Versailles -- This is what happens when somebody has too much money.
Now, don't get me wrong -- all that money went right out into the community where it bought bread, cheese, lamb, wine, shoes, and shingles, and sent artisans on vacation to Rome and Vienna.  By "too much money" I mean that eventually you run out of conventional things to do with it so you do weird stuff, like having your ceilings painted with frescoes -- of which there is plenty at Versailles.
On the other hand, there's no denying that France has plenty of money and they can't even figure out that they should get a cleaning crew in every month or so to do things like dust, clean the windows, repaint, pave the parking lot, or sweep the courtyard.  Versailles' state of maintenance is (not to put too fine a point on it) atrocious.
Norene and I took a tour of the Queen's chambers.  The tour guide would unlock each room with a big, ornate key to let us in.  As we left each room through another door, an older lady acting as rear-guard would lock the entry-doors behind us.  The French like to keep things closed even if it causes a little chaos.  At the Arc de Triomphe where I took that picture of the Eiffel Tower [a139] there are two staircases, one for 'up', one for 'down', yet when we were ready to leave we discovered that the 'down' staircase was closed.  At some point they stop letting people up and then they only need one staircase, right?  Sounds too reasonable until you realize that it would be far simpler just to close the 'up' staircase.  If you leave at exactly the right time, you must go down the 'up' staircase while people are still trying to use it to go up.

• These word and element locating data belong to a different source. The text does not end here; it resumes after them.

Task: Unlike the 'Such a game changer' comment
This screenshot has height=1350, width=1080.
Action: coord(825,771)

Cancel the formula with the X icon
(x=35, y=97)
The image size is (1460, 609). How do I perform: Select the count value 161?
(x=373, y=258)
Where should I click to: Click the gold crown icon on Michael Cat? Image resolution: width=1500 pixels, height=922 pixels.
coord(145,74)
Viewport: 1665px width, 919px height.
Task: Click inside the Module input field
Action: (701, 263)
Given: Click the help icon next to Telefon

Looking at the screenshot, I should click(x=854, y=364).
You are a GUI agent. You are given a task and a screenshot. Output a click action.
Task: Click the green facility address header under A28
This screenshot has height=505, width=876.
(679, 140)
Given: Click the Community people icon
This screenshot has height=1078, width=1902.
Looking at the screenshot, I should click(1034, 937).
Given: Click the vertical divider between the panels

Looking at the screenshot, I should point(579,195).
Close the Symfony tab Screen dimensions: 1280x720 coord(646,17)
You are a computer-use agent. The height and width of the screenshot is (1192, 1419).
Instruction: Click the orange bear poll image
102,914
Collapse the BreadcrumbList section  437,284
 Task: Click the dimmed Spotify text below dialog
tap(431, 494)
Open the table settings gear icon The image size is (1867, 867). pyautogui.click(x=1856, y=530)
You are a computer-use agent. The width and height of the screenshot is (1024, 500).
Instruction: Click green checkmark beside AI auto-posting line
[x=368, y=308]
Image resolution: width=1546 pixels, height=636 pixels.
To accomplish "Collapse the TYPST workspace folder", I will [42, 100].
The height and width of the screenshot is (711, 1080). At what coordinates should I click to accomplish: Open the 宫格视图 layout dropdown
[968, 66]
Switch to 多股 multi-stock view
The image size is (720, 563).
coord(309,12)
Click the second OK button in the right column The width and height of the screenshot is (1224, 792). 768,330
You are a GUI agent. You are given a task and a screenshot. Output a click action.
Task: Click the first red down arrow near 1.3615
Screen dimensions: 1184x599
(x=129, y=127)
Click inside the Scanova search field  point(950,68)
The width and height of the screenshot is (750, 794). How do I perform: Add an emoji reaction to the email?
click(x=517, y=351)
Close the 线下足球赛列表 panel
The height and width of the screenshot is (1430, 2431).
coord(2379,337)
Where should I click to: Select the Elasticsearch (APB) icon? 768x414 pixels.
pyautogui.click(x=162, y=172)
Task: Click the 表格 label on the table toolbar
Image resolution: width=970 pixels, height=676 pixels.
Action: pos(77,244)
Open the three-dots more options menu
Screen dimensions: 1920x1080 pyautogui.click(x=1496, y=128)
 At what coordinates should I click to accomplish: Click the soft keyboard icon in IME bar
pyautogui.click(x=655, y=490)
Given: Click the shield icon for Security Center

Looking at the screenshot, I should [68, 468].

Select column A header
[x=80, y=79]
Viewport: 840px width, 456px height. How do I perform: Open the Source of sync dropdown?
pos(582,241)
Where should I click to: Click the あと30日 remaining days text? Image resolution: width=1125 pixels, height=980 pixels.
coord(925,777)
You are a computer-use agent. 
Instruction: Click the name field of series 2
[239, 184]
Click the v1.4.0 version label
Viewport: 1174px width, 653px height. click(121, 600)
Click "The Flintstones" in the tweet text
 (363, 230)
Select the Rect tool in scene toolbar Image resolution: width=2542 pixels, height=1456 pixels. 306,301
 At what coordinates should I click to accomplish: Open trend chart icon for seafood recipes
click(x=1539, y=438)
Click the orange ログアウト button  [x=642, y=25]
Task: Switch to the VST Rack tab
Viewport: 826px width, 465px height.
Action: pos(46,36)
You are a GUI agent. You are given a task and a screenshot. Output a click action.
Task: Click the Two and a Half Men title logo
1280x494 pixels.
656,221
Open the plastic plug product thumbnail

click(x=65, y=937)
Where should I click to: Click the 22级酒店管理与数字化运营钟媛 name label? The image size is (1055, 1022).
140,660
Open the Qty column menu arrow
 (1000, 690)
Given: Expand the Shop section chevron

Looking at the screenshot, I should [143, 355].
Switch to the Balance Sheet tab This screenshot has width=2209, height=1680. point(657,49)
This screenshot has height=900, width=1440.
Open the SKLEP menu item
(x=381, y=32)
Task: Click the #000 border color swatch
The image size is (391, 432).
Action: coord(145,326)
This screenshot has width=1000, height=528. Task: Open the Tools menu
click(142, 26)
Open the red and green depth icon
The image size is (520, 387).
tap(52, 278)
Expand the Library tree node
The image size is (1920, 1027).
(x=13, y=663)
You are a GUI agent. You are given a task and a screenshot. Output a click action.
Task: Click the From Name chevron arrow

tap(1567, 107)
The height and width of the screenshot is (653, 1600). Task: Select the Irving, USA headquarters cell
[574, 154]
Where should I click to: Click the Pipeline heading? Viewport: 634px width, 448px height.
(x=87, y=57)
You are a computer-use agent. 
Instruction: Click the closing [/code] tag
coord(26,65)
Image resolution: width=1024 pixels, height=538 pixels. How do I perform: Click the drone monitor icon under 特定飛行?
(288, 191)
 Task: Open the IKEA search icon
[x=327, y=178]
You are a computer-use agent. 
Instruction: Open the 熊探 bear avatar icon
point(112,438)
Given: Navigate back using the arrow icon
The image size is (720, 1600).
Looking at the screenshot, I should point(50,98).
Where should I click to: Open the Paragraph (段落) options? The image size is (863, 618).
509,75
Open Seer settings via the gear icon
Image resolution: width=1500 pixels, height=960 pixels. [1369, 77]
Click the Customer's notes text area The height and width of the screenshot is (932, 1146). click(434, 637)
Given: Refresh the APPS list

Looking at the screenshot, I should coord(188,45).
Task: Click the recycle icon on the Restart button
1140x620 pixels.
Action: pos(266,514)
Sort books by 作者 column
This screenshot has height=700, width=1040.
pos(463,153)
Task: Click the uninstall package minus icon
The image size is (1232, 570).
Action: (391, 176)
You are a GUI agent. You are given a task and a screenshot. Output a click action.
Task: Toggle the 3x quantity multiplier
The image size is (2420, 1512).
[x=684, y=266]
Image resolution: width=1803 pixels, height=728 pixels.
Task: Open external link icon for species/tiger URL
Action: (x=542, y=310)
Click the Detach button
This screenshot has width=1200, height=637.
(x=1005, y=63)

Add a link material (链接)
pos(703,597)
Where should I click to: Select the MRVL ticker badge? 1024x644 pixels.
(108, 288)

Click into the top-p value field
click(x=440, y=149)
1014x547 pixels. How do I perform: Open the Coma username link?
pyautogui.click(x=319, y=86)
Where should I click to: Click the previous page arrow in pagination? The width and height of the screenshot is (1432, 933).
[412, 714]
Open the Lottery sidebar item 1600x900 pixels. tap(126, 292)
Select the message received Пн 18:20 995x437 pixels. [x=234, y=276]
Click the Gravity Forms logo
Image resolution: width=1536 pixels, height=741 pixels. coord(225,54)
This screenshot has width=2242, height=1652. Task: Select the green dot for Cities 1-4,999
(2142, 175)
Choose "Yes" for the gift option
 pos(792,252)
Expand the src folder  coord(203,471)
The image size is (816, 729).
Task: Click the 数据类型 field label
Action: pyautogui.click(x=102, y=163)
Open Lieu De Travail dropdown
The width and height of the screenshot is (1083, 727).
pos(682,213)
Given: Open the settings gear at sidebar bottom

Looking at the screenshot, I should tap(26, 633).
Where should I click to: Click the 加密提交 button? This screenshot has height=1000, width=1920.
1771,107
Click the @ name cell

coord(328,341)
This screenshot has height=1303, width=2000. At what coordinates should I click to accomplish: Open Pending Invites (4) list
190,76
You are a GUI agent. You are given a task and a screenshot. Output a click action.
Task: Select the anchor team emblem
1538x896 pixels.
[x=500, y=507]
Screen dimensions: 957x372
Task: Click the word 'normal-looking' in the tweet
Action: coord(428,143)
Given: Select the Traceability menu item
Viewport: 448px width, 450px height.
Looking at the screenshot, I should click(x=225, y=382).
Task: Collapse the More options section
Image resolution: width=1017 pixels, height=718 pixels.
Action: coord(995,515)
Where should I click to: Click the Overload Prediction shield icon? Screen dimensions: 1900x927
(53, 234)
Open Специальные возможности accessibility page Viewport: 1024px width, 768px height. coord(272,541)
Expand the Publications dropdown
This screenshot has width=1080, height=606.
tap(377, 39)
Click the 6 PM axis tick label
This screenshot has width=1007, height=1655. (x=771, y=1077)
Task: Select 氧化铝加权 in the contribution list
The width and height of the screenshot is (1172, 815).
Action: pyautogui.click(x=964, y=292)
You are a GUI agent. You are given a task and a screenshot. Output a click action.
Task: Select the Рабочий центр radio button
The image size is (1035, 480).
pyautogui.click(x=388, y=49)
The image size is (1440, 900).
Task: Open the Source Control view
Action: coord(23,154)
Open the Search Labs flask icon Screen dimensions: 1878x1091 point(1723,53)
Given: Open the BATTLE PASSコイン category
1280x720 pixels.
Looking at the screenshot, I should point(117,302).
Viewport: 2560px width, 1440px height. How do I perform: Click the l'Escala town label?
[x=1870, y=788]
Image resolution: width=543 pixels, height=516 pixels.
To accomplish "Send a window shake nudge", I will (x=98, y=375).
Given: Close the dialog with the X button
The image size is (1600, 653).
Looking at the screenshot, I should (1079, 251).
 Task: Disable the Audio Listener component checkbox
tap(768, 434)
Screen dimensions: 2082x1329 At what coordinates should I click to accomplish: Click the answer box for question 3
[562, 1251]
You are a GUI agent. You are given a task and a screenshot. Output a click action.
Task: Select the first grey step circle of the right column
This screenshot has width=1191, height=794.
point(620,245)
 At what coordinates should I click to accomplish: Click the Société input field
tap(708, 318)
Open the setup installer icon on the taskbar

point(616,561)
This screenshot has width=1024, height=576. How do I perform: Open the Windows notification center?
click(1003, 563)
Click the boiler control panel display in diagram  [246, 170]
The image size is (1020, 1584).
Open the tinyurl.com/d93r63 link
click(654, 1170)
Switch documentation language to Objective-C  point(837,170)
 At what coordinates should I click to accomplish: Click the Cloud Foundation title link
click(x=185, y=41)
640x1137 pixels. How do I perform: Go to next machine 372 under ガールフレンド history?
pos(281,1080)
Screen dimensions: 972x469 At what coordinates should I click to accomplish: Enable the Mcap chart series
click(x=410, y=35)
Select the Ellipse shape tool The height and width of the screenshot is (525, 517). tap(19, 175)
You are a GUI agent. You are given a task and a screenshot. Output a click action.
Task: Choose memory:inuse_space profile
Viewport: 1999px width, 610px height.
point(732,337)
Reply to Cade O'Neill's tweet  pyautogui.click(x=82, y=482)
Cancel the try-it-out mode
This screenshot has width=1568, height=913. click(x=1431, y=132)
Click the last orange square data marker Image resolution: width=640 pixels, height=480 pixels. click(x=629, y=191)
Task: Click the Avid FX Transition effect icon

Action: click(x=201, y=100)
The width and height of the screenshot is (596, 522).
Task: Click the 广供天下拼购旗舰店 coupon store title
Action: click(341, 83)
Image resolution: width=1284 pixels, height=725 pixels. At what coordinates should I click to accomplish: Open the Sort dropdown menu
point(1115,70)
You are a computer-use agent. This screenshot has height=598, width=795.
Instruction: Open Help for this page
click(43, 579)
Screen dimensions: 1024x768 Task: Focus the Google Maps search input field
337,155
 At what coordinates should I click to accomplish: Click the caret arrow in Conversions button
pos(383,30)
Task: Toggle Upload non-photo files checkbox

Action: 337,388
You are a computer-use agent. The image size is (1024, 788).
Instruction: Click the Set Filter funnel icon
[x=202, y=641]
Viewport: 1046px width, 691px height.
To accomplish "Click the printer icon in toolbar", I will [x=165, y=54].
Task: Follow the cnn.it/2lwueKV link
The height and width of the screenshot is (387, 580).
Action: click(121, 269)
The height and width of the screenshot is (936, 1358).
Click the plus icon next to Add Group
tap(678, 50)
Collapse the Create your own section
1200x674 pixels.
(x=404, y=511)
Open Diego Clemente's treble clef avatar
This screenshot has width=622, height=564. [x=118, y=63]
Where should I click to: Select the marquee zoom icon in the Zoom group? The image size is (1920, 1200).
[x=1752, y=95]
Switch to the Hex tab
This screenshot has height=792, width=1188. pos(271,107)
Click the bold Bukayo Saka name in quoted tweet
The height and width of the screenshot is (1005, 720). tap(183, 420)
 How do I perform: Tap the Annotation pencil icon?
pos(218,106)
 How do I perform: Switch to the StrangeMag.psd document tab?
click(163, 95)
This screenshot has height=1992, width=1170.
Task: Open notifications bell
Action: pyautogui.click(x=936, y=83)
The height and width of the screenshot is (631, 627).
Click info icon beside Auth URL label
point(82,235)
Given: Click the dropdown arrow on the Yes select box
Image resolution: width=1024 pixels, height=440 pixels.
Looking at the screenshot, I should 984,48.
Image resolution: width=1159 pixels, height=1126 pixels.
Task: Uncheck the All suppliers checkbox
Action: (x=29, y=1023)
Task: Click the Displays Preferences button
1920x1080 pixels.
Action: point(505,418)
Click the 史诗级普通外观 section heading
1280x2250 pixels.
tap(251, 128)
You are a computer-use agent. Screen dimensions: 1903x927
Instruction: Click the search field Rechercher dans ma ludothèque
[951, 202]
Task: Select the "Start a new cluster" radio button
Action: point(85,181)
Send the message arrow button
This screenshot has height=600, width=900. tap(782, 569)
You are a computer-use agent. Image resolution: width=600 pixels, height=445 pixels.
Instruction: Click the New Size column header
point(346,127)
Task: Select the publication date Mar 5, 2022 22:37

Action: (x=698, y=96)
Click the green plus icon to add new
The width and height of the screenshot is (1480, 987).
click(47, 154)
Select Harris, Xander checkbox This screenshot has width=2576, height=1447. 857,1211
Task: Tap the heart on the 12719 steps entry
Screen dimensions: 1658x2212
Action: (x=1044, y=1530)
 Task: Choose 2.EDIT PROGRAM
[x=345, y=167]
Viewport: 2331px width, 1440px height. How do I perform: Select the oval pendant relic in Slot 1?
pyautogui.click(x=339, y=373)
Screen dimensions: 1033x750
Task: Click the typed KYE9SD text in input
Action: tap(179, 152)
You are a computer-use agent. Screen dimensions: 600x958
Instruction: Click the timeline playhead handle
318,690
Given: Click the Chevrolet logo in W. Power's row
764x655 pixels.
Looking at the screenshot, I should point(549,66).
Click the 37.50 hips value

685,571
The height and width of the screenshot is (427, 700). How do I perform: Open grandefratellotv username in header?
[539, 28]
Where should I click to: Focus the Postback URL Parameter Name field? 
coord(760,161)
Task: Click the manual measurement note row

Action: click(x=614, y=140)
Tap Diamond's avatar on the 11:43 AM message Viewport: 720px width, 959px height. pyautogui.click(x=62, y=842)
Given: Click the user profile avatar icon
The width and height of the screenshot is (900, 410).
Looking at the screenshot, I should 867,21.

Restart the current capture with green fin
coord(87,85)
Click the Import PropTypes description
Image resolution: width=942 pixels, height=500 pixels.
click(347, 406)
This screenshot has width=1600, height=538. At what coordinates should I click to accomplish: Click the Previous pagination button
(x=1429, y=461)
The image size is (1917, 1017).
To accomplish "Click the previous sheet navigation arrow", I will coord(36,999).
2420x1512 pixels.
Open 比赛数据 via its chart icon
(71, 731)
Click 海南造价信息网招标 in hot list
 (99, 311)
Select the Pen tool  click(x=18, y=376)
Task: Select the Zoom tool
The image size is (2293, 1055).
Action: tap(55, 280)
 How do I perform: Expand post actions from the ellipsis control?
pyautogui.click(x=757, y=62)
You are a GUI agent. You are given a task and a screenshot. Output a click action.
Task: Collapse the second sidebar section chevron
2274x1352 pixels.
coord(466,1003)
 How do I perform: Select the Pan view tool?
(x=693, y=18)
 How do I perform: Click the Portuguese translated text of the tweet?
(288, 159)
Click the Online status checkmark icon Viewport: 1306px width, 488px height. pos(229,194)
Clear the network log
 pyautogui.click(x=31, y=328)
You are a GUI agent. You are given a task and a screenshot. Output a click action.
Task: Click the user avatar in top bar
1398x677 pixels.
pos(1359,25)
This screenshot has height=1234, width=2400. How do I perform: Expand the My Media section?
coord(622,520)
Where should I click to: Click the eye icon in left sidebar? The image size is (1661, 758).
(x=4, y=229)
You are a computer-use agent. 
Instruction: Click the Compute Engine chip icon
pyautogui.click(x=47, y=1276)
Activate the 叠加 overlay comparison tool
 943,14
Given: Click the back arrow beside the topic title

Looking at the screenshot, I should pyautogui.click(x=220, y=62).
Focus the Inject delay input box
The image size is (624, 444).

Norene is standing in front of the Gardens at Versailles.  To give you an idea of the scale, the canal you can see stretching away into the distance is 1/2 mile from end-to-end and it's about a 1/2 mile away.  About halfway down the canal you can see arms branching off to right and left; those are the start of another canal also 1/2 mile from end-to-end; it's a large "+" where you can row to your heart's content as the people on those little dots are doing.  The Gardens are about the size of New York's Central Park.
Directly above Norene's head running alongside the canal you will see what looks like a neatly manicured tree-height hedge.  [a182] is a close up of a path like that.  Ah!  Now I get it...  they spend all their money on gardeners!